- The Ministry of Labour has suspended a $50 annual levy on foreign workers just three days after introducing it, following allegations by a labour advocacy group that the funds were being illegally channeled into a private platform rather than the national treasury.
The Liberia Labour and Governance Alliance says the levy, introduced under a March 20 amendment as a "Workforce Development Levy," violates the Public Financial Management Act by directing funds into a system known as LiberiaWorks rather than through the Liberia Revenue Authority. The Ministry denies the allegations but suspended implementation on March 23, before the Alliance had gone public with its concerns.
The suspension
In a March 23 memorandum to Assistant Minister for Alien Registration Raphael N. Donokolo, Labour Minister Cooper W. Kruah Sr. ordered implementation halted "pending the outcome of the engagement with the Ministry of Finance and Development Planning."
Keep up with the latest headlines on WhatsApp | LinkedIn
The memo stated the suspension was intended "to help keep the current system running, while we negotiate for full implementation for LiberiaWorks."
The decision came three days after Amendment No. 1, issued March 20, formally introduced the levy and directed its proceeds to LiberiaWorks, a labor market platform developed in partnership with Rise Talent Accelerator, to fund the platform's development and sustainability, as well as the Ministry's National Vacation Job Program.
The allegation
Alliance Executive Director George S. Tengbeh, in a statement issued March 30, accused the Ministry of creating what he described as an illegal parallel financial structure, one that strips a core government function from a public institution and hands it to a private entity.

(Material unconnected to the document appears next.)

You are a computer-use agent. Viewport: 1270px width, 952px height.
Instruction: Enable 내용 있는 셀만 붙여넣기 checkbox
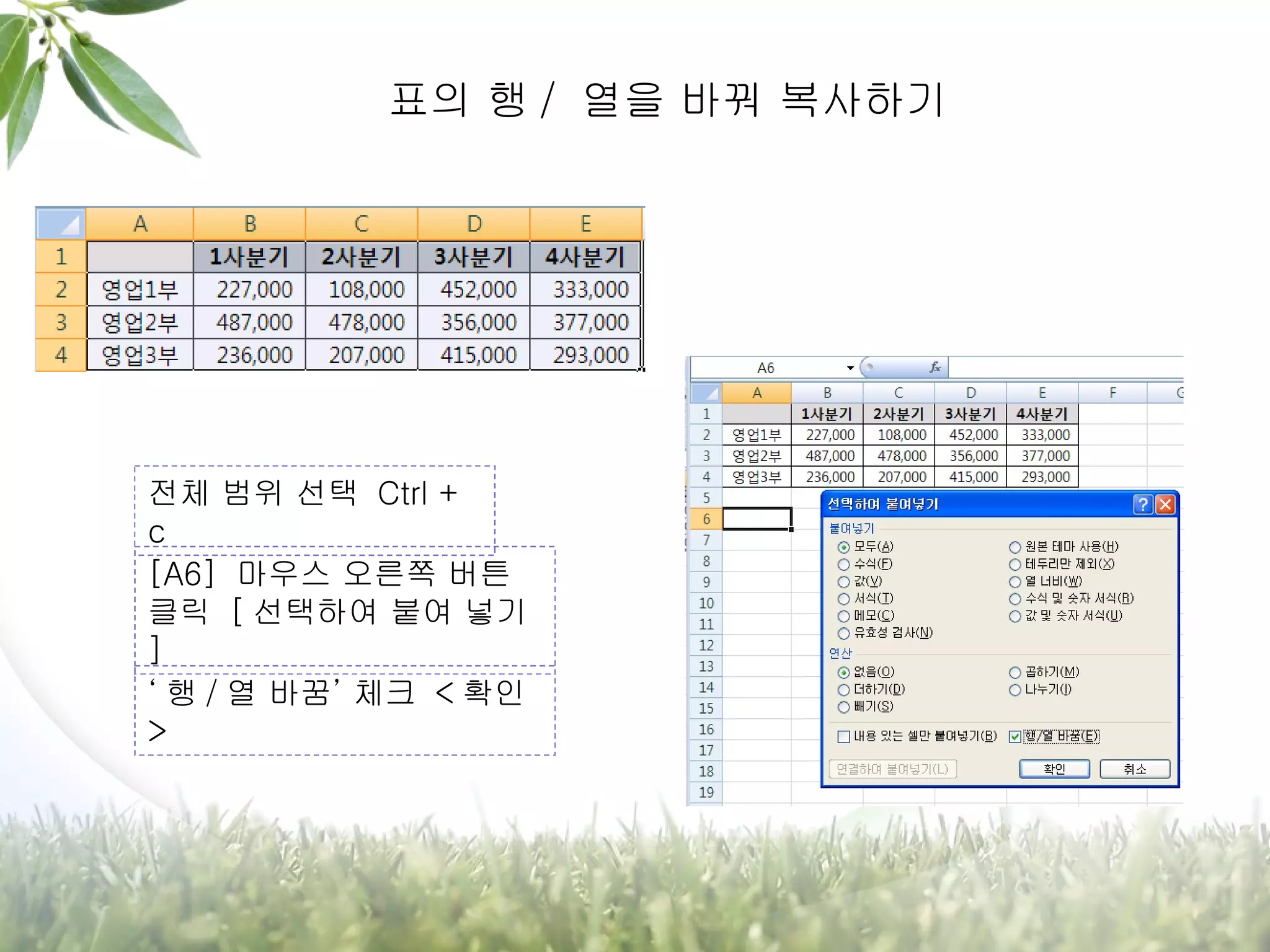coord(844,736)
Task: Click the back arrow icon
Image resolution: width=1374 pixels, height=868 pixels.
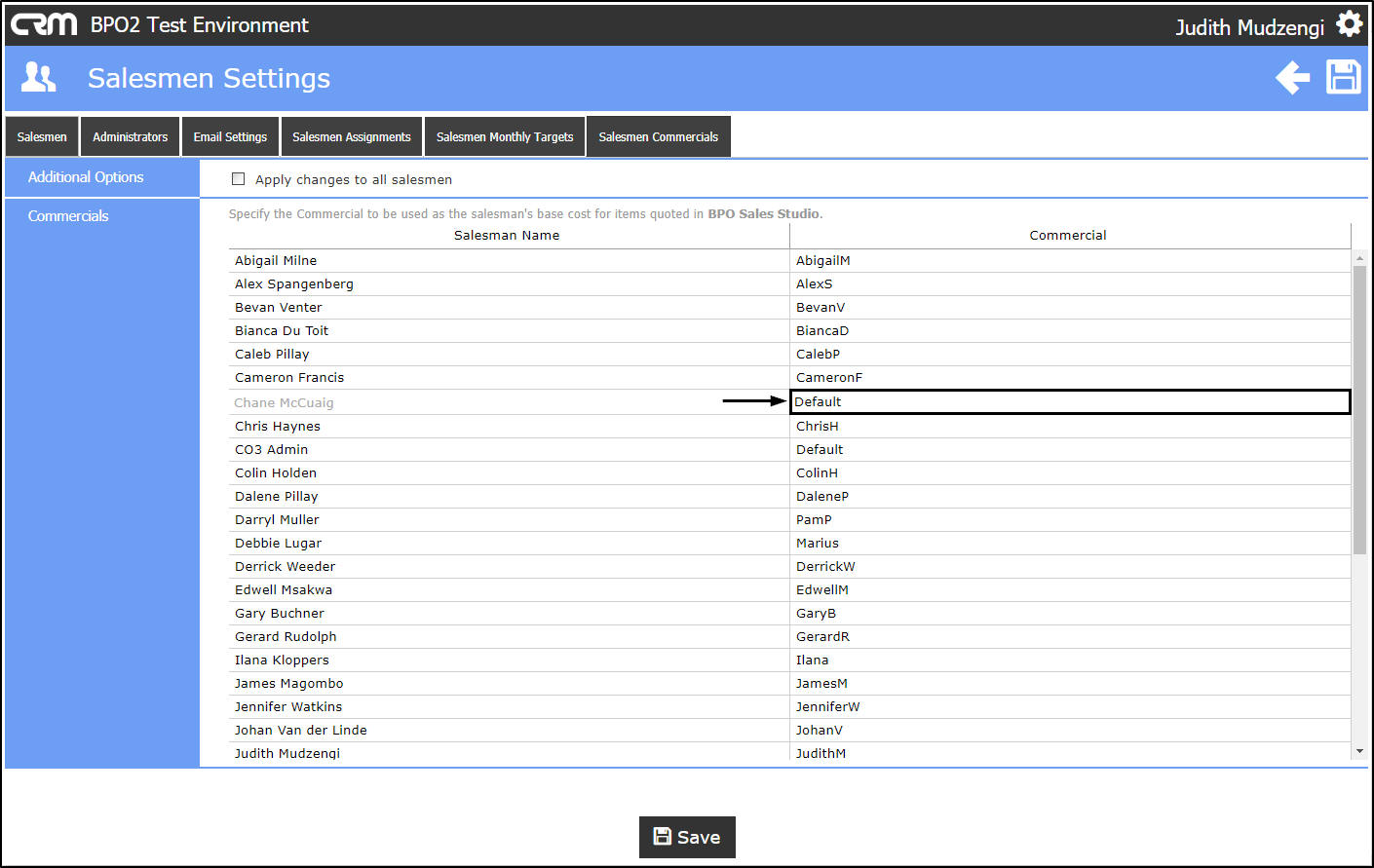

The levy requires employers to pay $50 annually for each foreign worker. Tengbeh said those funds were not routed through the Liberia Revenue Authority, as required by law.
"This raises one fundamental question," he said. "Who authorized the privatization of public revenue in Liberia, and why is the function of the Bureau of Employment stripped from the Ministry and given to a private institution?"
Citing Section 21 of the Public Financial Management Act, Tengbeh noted that the law requires all government revenues to be paid into the Consolidated Fund. He described the routing of funds to LiberiaWorks as the creation of "an unlawful parallel financial system."
He warned the precedent could be far-reaching. "Every ministry could create its own company to collect public funds," he said. "The national budget framework would collapse. Public oversight would be eliminated. Corruption would become institutionalized."
The Alliance has called for legislative hearings, an independent audit, an investigation by the Liberia Anti-Corruption Commission, and full disclosure of LiberiaWorks' ownership and operational structure.
The Ministry's position
The Ministry has rejected the characterization of LiberiaWorks as a private or unlawful entity, pointing to its official public launch months before the controversy arose.
According to communications obtained by The Liberian Investigator, LiberiaWorks was launched Oct. 7, 2025, at the Ellen Johnson-Sirleaf Ministerial Complex in partnership with Rise Talent Accelerator. The launch was led by Sei Philip Pleiwon, director of Rise, and formally opened by Ambassador Ora Richards of the Ministry of State.
At the time, Kruah described LiberiaWorks as a strategic response to labor market challenges, calling it "a system designed with the private sector, for the private sector," aimed at connecting employers with vetted Liberian professionals.
"Finding reliable and prepared talent is one of the most significant challenges to conducting business in Liberia," Kruah said. "Your success is Liberia's success, and our shared challenge demands a shared solution."